"M. Edward (Ed) Borasky" <znmeb / cesmail.net> writes:

> M. Edward (Ed) Borasky wrote:
>
> [snip]
>
> One other little piece of flame bait :) the fact that Berkeley has a 
> combined EE-CS department that produced this paper is another symptom of 
> what's wrong. Computer Science has become subordinated to Electrical 
> Engineering. I personally think that's very very wrong.
>
I'd rather that than what has happened to my old department, which has become
subordinate to IT! Instead of interesting courses on algorithms/data
structure,s parallel programming, computability, computer architecture,
graphics and game programming, logic, non-procedural languages etc, its now all
web page design, java programming, and waffeling pseudo computer science which
is more closely akin to science fiction. 

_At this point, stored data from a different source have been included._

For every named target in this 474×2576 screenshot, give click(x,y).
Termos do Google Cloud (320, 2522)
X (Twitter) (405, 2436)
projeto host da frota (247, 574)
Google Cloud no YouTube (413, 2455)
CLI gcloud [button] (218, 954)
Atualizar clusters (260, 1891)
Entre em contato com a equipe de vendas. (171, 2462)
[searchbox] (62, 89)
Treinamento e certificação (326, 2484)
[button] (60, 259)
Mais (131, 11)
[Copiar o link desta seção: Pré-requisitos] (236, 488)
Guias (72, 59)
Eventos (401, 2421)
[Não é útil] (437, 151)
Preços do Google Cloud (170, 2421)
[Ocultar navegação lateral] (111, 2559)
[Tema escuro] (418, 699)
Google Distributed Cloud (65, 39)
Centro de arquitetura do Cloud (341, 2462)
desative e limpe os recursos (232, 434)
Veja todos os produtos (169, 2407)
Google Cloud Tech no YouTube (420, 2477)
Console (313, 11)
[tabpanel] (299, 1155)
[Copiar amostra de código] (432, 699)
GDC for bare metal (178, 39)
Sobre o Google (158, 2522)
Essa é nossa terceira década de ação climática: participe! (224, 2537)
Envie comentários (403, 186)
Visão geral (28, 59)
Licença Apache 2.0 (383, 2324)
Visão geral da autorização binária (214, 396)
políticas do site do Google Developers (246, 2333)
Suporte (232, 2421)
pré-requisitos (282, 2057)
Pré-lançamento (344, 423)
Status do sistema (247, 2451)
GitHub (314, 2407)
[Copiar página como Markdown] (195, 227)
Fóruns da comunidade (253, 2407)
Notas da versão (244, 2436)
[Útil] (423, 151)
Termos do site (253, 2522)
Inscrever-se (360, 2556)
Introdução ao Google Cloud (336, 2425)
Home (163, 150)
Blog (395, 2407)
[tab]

With respect to your other post and comments on that article. while I don't
disagree with your analysis as it relates to right now and the immediate
future, I do think we will see a growth in parallel systems. Therre are already
reports that the rate of increase in computing power is starting to slow down.
I think once we get closer to the limit and we are not seeing the rapid
increases we have seen for the past 20 years, there will be a growth in such
technologies as we push for more and faster processing power. 

Parallel programming and architectures was one of my favorite courses when I
did my degree. I remember spending ages writing a C program which ran on a
special (extremely expensive) card for a PC that was sort of like a poor mans
hypercube. It was a horrible environment (OS wise - something like DOS 1!, but
it was a lot of fun. Actually, I upset my lecturer as I somehow managed to fry
the board (I think it was on its way out, I was just unlucky enough
to be the sucker using it at the time!). The program was an implementation of
the dineing philosophers problem. I'd say it is still one of the more
interesting and truely challenging little projects I've worked on.